Records from a data source
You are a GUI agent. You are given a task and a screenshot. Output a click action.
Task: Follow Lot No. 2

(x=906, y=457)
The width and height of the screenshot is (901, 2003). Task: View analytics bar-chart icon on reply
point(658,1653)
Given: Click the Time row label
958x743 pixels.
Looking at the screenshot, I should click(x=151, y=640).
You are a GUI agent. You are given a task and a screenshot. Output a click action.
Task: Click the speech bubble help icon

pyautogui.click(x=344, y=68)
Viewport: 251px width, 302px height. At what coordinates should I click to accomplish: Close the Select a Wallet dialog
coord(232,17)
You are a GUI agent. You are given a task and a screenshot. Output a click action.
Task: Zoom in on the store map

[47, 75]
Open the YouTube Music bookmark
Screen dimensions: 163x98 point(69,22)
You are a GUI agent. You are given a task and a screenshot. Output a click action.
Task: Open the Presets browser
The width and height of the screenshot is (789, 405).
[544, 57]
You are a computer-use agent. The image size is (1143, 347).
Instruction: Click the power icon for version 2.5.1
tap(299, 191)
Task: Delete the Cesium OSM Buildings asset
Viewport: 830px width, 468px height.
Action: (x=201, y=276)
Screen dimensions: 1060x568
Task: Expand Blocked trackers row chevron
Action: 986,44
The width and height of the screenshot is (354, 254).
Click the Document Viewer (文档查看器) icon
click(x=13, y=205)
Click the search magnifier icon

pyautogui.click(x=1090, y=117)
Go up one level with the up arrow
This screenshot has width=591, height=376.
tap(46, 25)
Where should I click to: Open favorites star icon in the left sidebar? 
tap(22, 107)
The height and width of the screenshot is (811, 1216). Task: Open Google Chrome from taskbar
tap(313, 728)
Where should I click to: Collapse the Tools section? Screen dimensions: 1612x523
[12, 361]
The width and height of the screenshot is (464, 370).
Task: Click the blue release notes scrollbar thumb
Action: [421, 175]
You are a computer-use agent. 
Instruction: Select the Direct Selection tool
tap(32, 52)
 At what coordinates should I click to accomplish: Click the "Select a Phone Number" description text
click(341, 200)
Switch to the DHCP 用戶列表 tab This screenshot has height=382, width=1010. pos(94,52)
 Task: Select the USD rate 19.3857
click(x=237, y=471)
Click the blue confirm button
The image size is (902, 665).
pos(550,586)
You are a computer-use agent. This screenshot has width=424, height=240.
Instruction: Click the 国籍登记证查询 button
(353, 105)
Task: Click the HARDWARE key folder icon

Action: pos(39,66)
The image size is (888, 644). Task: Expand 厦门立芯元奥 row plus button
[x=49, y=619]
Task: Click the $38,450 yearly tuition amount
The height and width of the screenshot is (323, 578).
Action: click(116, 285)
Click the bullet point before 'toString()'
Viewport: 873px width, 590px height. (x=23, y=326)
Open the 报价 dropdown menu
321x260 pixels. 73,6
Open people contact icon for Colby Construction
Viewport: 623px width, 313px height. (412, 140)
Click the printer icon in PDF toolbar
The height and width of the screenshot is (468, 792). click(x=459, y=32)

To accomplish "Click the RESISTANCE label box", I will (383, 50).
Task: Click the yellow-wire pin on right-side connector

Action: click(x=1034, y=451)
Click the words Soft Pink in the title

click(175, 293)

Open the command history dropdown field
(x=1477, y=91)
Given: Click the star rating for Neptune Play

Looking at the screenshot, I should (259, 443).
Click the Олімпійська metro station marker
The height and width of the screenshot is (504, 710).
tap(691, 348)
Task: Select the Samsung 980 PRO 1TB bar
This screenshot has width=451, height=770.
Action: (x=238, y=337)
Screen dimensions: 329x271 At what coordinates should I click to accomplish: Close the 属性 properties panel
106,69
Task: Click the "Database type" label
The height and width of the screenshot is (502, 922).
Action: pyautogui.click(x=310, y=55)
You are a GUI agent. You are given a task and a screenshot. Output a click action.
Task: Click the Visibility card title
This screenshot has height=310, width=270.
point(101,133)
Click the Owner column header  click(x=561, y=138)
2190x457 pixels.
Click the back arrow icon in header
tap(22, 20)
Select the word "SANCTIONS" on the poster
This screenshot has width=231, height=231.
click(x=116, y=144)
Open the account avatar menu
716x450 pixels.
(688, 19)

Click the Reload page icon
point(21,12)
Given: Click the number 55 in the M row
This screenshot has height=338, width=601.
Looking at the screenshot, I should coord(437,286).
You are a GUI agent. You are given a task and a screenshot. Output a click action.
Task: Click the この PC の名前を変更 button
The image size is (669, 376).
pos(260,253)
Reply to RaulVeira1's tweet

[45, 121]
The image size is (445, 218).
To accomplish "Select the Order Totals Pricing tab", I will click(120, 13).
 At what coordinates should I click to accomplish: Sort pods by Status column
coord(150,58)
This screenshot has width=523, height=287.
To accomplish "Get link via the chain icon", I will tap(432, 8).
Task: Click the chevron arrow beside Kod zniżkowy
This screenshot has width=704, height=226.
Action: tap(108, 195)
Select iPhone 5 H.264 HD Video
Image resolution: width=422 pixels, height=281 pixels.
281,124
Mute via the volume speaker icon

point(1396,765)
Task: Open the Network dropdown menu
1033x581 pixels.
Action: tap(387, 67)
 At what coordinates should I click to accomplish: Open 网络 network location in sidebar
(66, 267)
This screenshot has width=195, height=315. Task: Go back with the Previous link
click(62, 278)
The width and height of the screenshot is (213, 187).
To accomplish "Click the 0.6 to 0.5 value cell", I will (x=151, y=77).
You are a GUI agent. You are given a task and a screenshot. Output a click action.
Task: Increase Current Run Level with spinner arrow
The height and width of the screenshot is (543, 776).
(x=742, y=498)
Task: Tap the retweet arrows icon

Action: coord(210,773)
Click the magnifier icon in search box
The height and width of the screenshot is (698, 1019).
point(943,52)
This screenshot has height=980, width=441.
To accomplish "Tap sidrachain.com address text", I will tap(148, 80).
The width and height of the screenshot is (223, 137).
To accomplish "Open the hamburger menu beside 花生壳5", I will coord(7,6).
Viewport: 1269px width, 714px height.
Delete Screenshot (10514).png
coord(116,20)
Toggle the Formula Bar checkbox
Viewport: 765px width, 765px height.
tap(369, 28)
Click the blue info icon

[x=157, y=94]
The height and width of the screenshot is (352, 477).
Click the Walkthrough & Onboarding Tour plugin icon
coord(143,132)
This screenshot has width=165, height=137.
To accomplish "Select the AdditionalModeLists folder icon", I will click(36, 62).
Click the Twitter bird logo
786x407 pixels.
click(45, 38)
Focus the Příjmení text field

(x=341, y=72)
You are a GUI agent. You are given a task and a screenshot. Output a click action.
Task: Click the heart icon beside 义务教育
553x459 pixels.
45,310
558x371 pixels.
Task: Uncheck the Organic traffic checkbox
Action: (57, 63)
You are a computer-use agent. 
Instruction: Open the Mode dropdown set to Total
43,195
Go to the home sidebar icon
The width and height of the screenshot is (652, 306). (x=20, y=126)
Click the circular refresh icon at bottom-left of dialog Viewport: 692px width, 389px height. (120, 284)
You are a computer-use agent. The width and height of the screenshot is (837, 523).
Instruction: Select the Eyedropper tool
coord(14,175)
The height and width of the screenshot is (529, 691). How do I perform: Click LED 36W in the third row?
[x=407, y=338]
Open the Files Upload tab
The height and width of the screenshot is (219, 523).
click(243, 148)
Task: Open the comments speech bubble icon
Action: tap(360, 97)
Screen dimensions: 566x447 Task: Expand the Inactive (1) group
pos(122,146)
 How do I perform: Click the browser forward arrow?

PROBLEM REQUIREMENTS
Quote the material above word for word, from its first line through its last.

TASK ANSWER
You are a GUI agent. You are given a task and a screenshot. Output a click action.
Task: Follow Lot No. 2

(x=906, y=457)
The width and height of the screenshot is (901, 2003). Task: View analytics bar-chart icon on reply
point(658,1653)
Given: Click the Time row label
958x743 pixels.
Looking at the screenshot, I should click(x=151, y=640).
You are a GUI agent. You are given a task and a screenshot. Output a click action.
Task: Click the speech bubble help icon

pyautogui.click(x=344, y=68)
Viewport: 251px width, 302px height. At what coordinates should I click to accomplish: Close the Select a Wallet dialog
coord(232,17)
You are a GUI agent. You are given a task and a screenshot. Output a click action.
Task: Zoom in on the store map

[47, 75]
Open the YouTube Music bookmark
Screen dimensions: 163x98 point(69,22)
You are a GUI agent. You are given a task and a screenshot. Output a click action.
Task: Open the Presets browser
The width and height of the screenshot is (789, 405).
[544, 57]
You are a computer-use agent. The image size is (1143, 347).
Instruction: Click the power icon for version 2.5.1
tap(299, 191)
Task: Delete the Cesium OSM Buildings asset
Viewport: 830px width, 468px height.
Action: (x=201, y=276)
Screen dimensions: 1060x568
Task: Expand Blocked trackers row chevron
Action: 986,44
The width and height of the screenshot is (354, 254).
Click the Document Viewer (文档查看器) icon
click(x=13, y=205)
Click the search magnifier icon

pyautogui.click(x=1090, y=117)
Go up one level with the up arrow
This screenshot has width=591, height=376.
tap(46, 25)
Where should I click to: Open favorites star icon in the left sidebar? 
tap(22, 107)
The height and width of the screenshot is (811, 1216). Task: Open Google Chrome from taskbar
tap(313, 728)
Where should I click to: Collapse the Tools section? Screen dimensions: 1612x523
[12, 361]
The width and height of the screenshot is (464, 370).
Task: Click the blue release notes scrollbar thumb
Action: [421, 175]
You are a computer-use agent. 
Instruction: Select the Direct Selection tool
tap(32, 52)
 At what coordinates should I click to accomplish: Click the "Select a Phone Number" description text
click(341, 200)
Switch to the DHCP 用戶列表 tab This screenshot has height=382, width=1010. pos(94,52)
 Task: Select the USD rate 19.3857
click(x=237, y=471)
Click the blue confirm button
The image size is (902, 665).
pos(550,586)
You are a computer-use agent. This screenshot has width=424, height=240.
Instruction: Click the 国籍登记证查询 button
(353, 105)
Task: Click the HARDWARE key folder icon

Action: pos(39,66)
The image size is (888, 644). Task: Expand 厦门立芯元奥 row plus button
[x=49, y=619]
Task: Click the $38,450 yearly tuition amount
The height and width of the screenshot is (323, 578).
Action: click(116, 285)
Click the bullet point before 'toString()'
Viewport: 873px width, 590px height. (x=23, y=326)
Open the 报价 dropdown menu
321x260 pixels. 73,6
Open people contact icon for Colby Construction
Viewport: 623px width, 313px height. (412, 140)
Click the printer icon in PDF toolbar
The height and width of the screenshot is (468, 792). click(x=459, y=32)

To accomplish "Click the RESISTANCE label box", I will (383, 50).
Task: Click the yellow-wire pin on right-side connector

Action: click(x=1034, y=451)
Click the words Soft Pink in the title

click(175, 293)

Open the command history dropdown field
(x=1477, y=91)
Given: Click the star rating for Neptune Play

Looking at the screenshot, I should (259, 443).
Click the Олімпійська metro station marker
The height and width of the screenshot is (504, 710).
tap(691, 348)
Task: Select the Samsung 980 PRO 1TB bar
This screenshot has width=451, height=770.
Action: (x=238, y=337)
Screen dimensions: 329x271 At what coordinates should I click to accomplish: Close the 属性 properties panel
106,69
Task: Click the "Database type" label
The height and width of the screenshot is (502, 922).
Action: pyautogui.click(x=310, y=55)
You are a GUI agent. You are given a task and a screenshot. Output a click action.
Task: Click the Visibility card title
This screenshot has height=310, width=270.
point(101,133)
Click the Owner column header  click(x=561, y=138)
2190x457 pixels.
Click the back arrow icon in header
tap(22, 20)
Select the word "SANCTIONS" on the poster
This screenshot has width=231, height=231.
click(x=116, y=144)
Open the account avatar menu
716x450 pixels.
(688, 19)

Click the Reload page icon
point(21,12)
Given: Click the number 55 in the M row
This screenshot has height=338, width=601.
Looking at the screenshot, I should coord(437,286).
You are a GUI agent. You are given a task and a screenshot. Output a click action.
Task: Click the この PC の名前を変更 button
The image size is (669, 376).
pos(260,253)
Reply to RaulVeira1's tweet

[45, 121]
The image size is (445, 218).
To accomplish "Select the Order Totals Pricing tab", I will click(120, 13).
 At what coordinates should I click to accomplish: Sort pods by Status column
coord(150,58)
This screenshot has width=523, height=287.
To accomplish "Get link via the chain icon", I will tap(432, 8).
Task: Click the chevron arrow beside Kod zniżkowy
This screenshot has width=704, height=226.
Action: tap(108, 195)
Select iPhone 5 H.264 HD Video
Image resolution: width=422 pixels, height=281 pixels.
281,124
Mute via the volume speaker icon

point(1396,765)
Task: Open the Network dropdown menu
1033x581 pixels.
Action: tap(387, 67)
 At what coordinates should I click to accomplish: Open 网络 network location in sidebar
(66, 267)
This screenshot has width=195, height=315. Task: Go back with the Previous link
click(62, 278)
The width and height of the screenshot is (213, 187).
To accomplish "Click the 0.6 to 0.5 value cell", I will (x=151, y=77).
You are a GUI agent. You are given a task and a screenshot. Output a click action.
Task: Increase Current Run Level with spinner arrow
The height and width of the screenshot is (543, 776).
(x=742, y=498)
Task: Tap the retweet arrows icon

Action: coord(210,773)
Click the magnifier icon in search box
The height and width of the screenshot is (698, 1019).
point(943,52)
This screenshot has height=980, width=441.
To accomplish "Tap sidrachain.com address text", I will tap(148, 80).
The width and height of the screenshot is (223, 137).
To accomplish "Open the hamburger menu beside 花生壳5", I will coord(7,6).
Viewport: 1269px width, 714px height.
Delete Screenshot (10514).png
coord(116,20)
Toggle the Formula Bar checkbox
Viewport: 765px width, 765px height.
tap(369, 28)
Click the blue info icon

[x=157, y=94]
The height and width of the screenshot is (352, 477).
Click the Walkthrough & Onboarding Tour plugin icon
coord(143,132)
This screenshot has width=165, height=137.
To accomplish "Select the AdditionalModeLists folder icon", I will click(36, 62).
Click the Twitter bird logo
786x407 pixels.
click(45, 38)
Focus the Příjmení text field

(x=341, y=72)
You are a GUI agent. You are given a task and a screenshot. Output a click action.
Task: Click the heart icon beside 义务教育
553x459 pixels.
45,310
558x371 pixels.
Task: Uncheck the Organic traffic checkbox
Action: (57, 63)
You are a computer-use agent. 
Instruction: Open the Mode dropdown set to Total
43,195
Go to the home sidebar icon
The width and height of the screenshot is (652, 306). (x=20, y=126)
Click the circular refresh icon at bottom-left of dialog Viewport: 692px width, 389px height. (120, 284)
You are a computer-use agent. The width and height of the screenshot is (837, 523).
Instruction: Select the Eyedropper tool
coord(14,175)
The height and width of the screenshot is (529, 691). How do I perform: Click LED 36W in the third row?
[x=407, y=338]
Open the Files Upload tab
The height and width of the screenshot is (219, 523).
click(243, 148)
Task: Open the comments speech bubble icon
Action: tap(360, 97)
Screen dimensions: 566x447 Task: Expand the Inactive (1) group
pos(122,146)
 How do I perform: Click the browser forward arrow?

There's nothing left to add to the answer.